Kami yakin bahwa cara Turki menangani masalah Ikhwanul Muslimin akan membawa kemajuan yang dicapai dalam hubungan antara Ankara dan Kairo, dan tidak akan membiarkan adanya perluasan gerakan yang menentang rezim Sisi dan telah dicap oleh Mesir sebagai kelompok “teroris” sejak Desember 2013.

Hasil dari kunjungan Erdogan ke Kairo, jadwal kunjungan Al-Sisi ke Ankara pada bulan April dan pertemuan Dewan Kerjasama Strategis tingkat tinggi Turki-Mesir akan memberikan tekanan pada Ikhwanul Muslimin, yang mungkin akan menyebabkan isolasi lebih lanjut dan kemunduran politik. Namun, hal ini mungkin mendorong Turki untuk menjadi lebih fleksibel dan mengadopsi pendekatan pragmatis serta mengekspresikn pemahaman baru yang memungkinkan Turki menyelesaikan masalahnya dengan Mesir, terutama karena Turki tidak lagi memberikan tekanan apa pun turun (berdemo) di jalan-jalan Mesir. Gerakan ini juga mengalami perpecahan internal dan keruntuhan proyek politiknya di Mesir dan negara-negara tetangga.

Peneliti politik Mesir, Mohamed Shehab, memaparkan pandangannya bagi masa depan yang dapat dibangun untuk menyelesaikan krisis ini.
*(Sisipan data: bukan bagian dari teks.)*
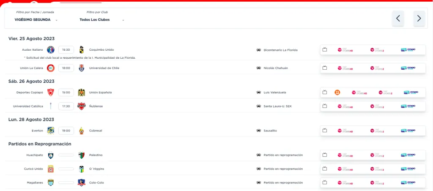Click the Coquimbo Unido team badge
The height and width of the screenshot is (191, 433).
coord(82,50)
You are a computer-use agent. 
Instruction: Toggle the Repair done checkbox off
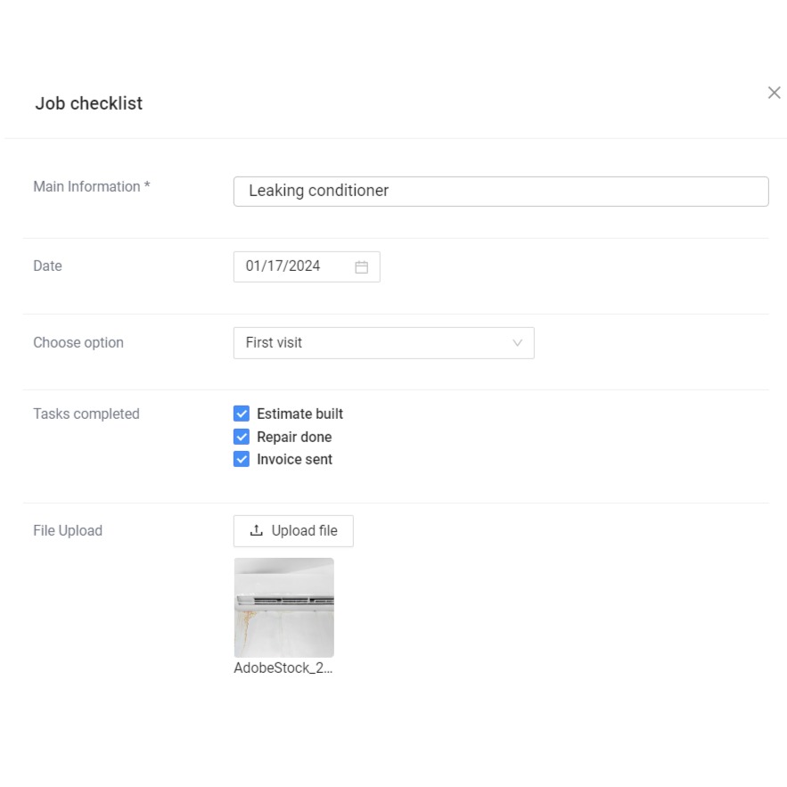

Hal ini mencakup penarikan dirigerakan ini dari pentas politik; tidak mencalonkan diri dalam pemilihan presiden atau parlemen untuk jangka waktu tertentu; menempatkan aset dan sumber dayanya di bawah pengawasan instansi terkait; dan menyetujui legitimasi lembaga-lembaga negara Mesir.

Sebagai imbalannya, Shehab menyarankan, rezim Mesir dapat membebaskan ribuan tahanan, membatalkan hukuman mati dan hukuman seumur hidup, dan mengadili kembali para pemimpin kelompok tersebut di pengadilan sipil yang memenuhi standar internasional, sehingga membuka jalan bagi penerapan rekonsiliasi nasional yang komprehensif. Semua ini dilakukan dengan syarat diimplementasikannya rekomendasi Dewan Nasional Hak Asasi Manusia yang dikeluarkan pada bulan Maret 2014.

Dalam laporannya mengenai pembubaran aksi protes Rabaa dan Nahda yang dilakukan oleh pendukung Morsi dan Ikhwanul Muslimin pada tanggal 14 Agustus 2013, Dewan menyerukan dilakukannya penyelidikan yudisial yang independen, dan kompensasi bagi semua korban bentrokan bersenjata yang terlibat dalam aksi tersebut yang tidak terbukti melakukan tindakan kekerasan. Resolusi ini juga menyerukan semua kekuatan politik dan pemerintah untuk menghentikan dan menolak tindakan kekerasan dan kontra-kekerasan, serta menghormati hak asasi manusia dan supremasi hukum.

Masuk akal bagi sebagian orang untuk meragukan kemungkinan skenario ini menjadi kenyataan, namun kepentingan mungkin saja lebih unggul. Hal ini dapat dilakukan jika Turki berhasil meyakinkan Mesir untuk mengadopsi kebijakan yang tidak menimbulkan masalah, atau jika Turki berhasil mendorong Ikhwanul Muslimin untuk menunjukkan fleksibilitas politik yang lebih besar dengan mempertimbangkan kenyataan yang ada, terutama ketika kelompok tersebut kehilangan pengaruh politik dan jaringan pengaruhnya secara internal dan eksternal.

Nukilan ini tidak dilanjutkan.